13:30 食事を終え、母と水道橋の宝生能楽堂に向かい、関根祥六師改め祥雪師主催の「第四十六回 桃々会」を観る。玄関では奥様や娘さんにご挨拶を差し上げるが、番組には名前が載って居た祥雪師が、残念ながらお病気で出演されないとの事…誠に心配で有る。例えば片山幽雪師もそうだが、「雪」号は観世宗家が与える非常に重要な号なので、観世流派、また能楽界での関根師の今迄のご尽力への感謝状と云えよう。会う度に豪快に笑われて居た、祥雪師のご回復を心より祈念したい。さてお能の方はと云うと、「羽衣」の美しい連吟に続き、宗家の能「景清」。宗家の景清は非常に侘びて居ながら力強く、祥雪師への応援歌の様にも思える素晴らしい舞で、涙が出そうに為る。お能を観終わった後は、NY公演以来の宗家にご挨拶。時差ボケ対策を逆に教わるが、春に銀座にオープンする新観世能楽堂への気合も十分で、期待も膨らんだ。

16:30 母と都内某ホテルのカフェで、早い夕食…昼飯から未だ5時間も経って居ないが、母の食欲に再び安心する(笑)。


1月30日(月)
14:00 オフィスで某TV局と番組制作の打ち合わせ。うーん、この企画の実現は少々難しいか?

17:00 某人と青山「W」でお茶をするが、序でに先方はパンケーキ、此方はオレンジ・ピール入りチーズケーキを食べて仕舞ふ…「お茶も甘いもんの無きは嫌にて候」、再び(涙)。

19:00 渋谷のアップリンクに向かい、長い付き合いの渡辺真也監督の処女作「Soul Odyssey-ユーラシアを探して」を観る。僕はこの作品のエクゼクティヴ・プロデューサーなのだが、劇場で観るのは初めてで、真也君のバイタリティと画像の美しさに、再度感動する。上映後はケルト文化研究家の鶴岡真弓先生と真也監督のトークだったが、少々脱線が多く残念。さて、この作品の1つの大きなテーマで有る「輪廻」は、「不死」と「時間と空間概念の転換」と云う点に深く関わるが、対談を聞いて居て思い出したのが「出雲大社」。

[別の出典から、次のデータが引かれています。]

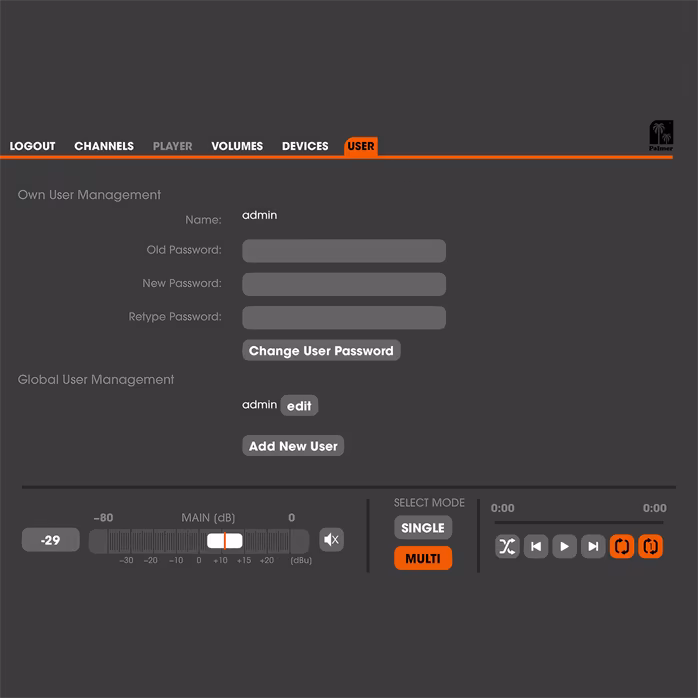Click the Palmer logo icon
Viewport: 698px width, 698px height.
(660, 136)
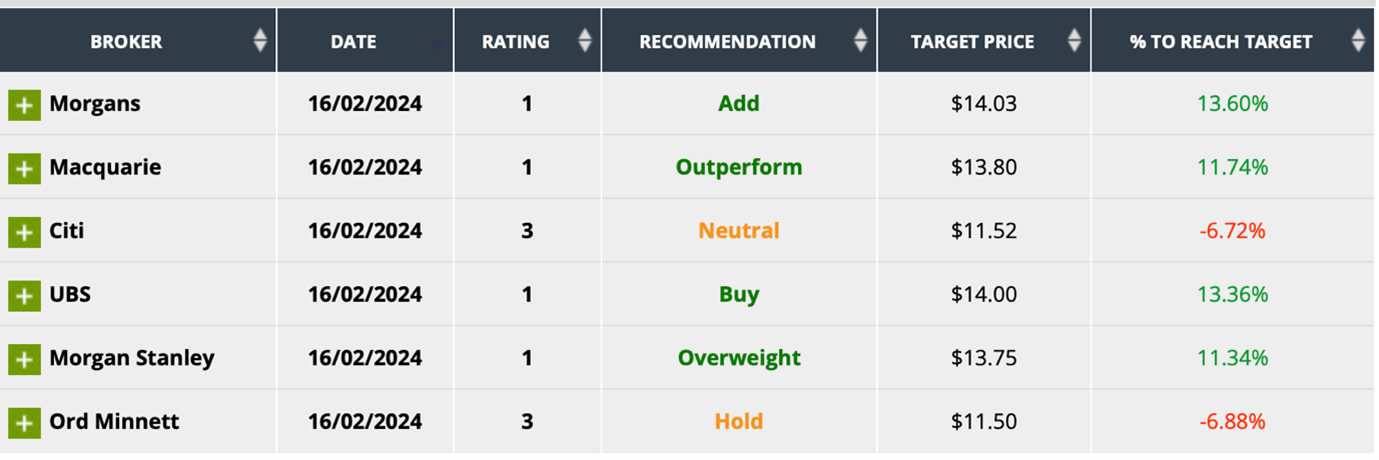Image resolution: width=1379 pixels, height=460 pixels.
Task: Sort by Recommendation column arrows
Action: (x=860, y=41)
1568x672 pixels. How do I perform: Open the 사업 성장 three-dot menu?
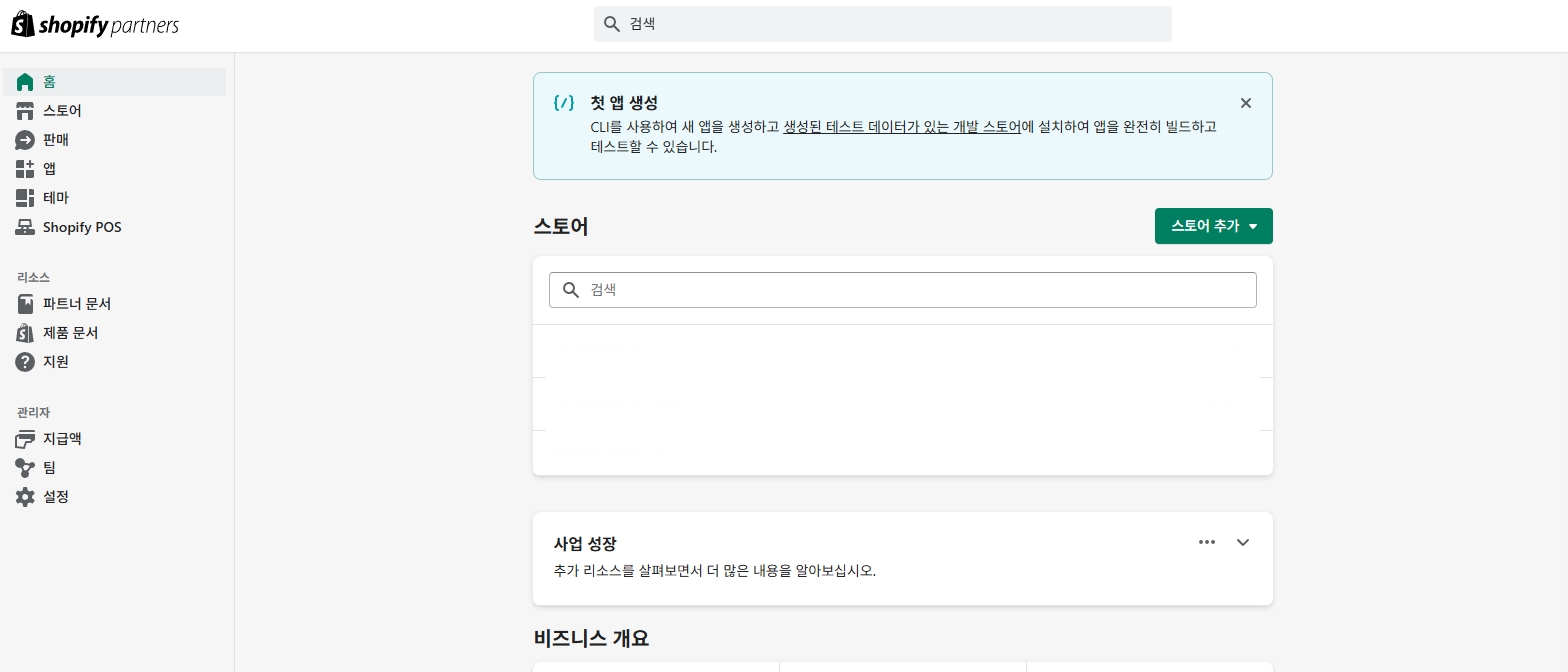click(1207, 542)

それは、出雲大社が「黄泉の国の王」を祀って居ると云う事、注連縄を通常と逆方向に締めると云う事、或いは以前出雲出身に恐るべき透視能力を持つ巫女に聞いたのだが、出雲大社宮司が亡くなると、新宮司は前宮司の死を誰にも告げず、深夜人々が寝静まった頃、灯りを一切持たずに家の裏口から出て、神社迄全速力で走り、祈祷し終わると再び全速力で家に戻り、その間決して誰にもその姿を見られては為らず(見られると一からやり直しだそうだ)、戻った時にはもう宮司に為って居るが故に「出雲大社宮司は、決して死なない」、と云う話を思い出したからだ。肉体は必ず滅びるので、人間には「滅びない、継続的な、何か」が必要なので有る。そして「白鳥伝説」と「羽衣」の物語に見られる差異…西洋では考え辛い、「羽衣」に於ける余りにも日本的な「対価」は一考の余地が有ると思う。

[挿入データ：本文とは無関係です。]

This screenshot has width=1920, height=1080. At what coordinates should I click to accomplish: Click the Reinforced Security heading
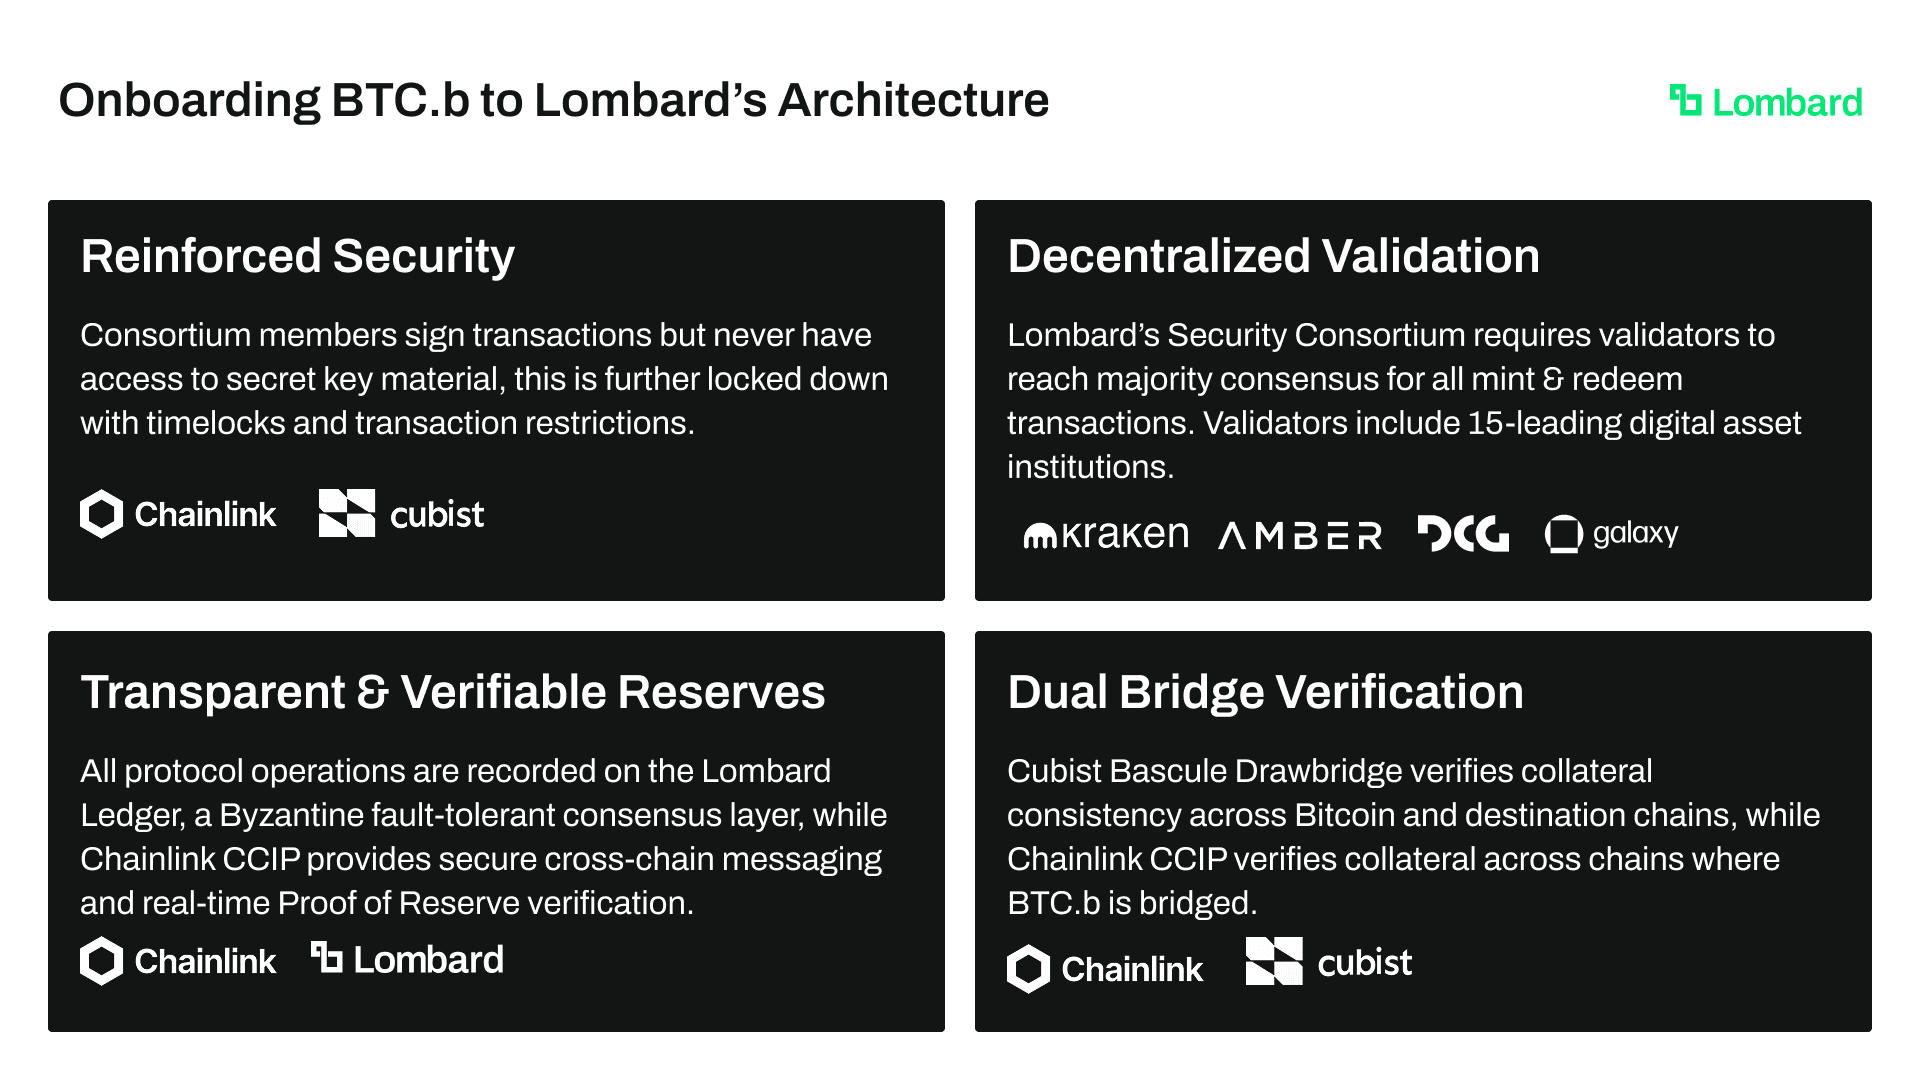pyautogui.click(x=297, y=256)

22:00 映画を一緒に観たアーティストと、青山「D」で新年初ディナー。「鱈とモッツァレラのフリット」や「ホワイトアスパラのリゾット」、「ルッコラサラダ」、「ボッタルガ」や「牛肉のラグー」パスタ、「カプリ風チョコレートケーキ」を頂く。Iシェフも相変わらずで、「コトヨロ」ディナーを満喫しました。


奇しくも同工異曲的2種類の「景清」と「羽衣」に関わった1週間だったが、胸を去来するのは「羽衣」の「いや疑いは人間に有り、天に偽りなきものを」の謡…トランプに聞かせたいと思うのは、僕だけだろうか。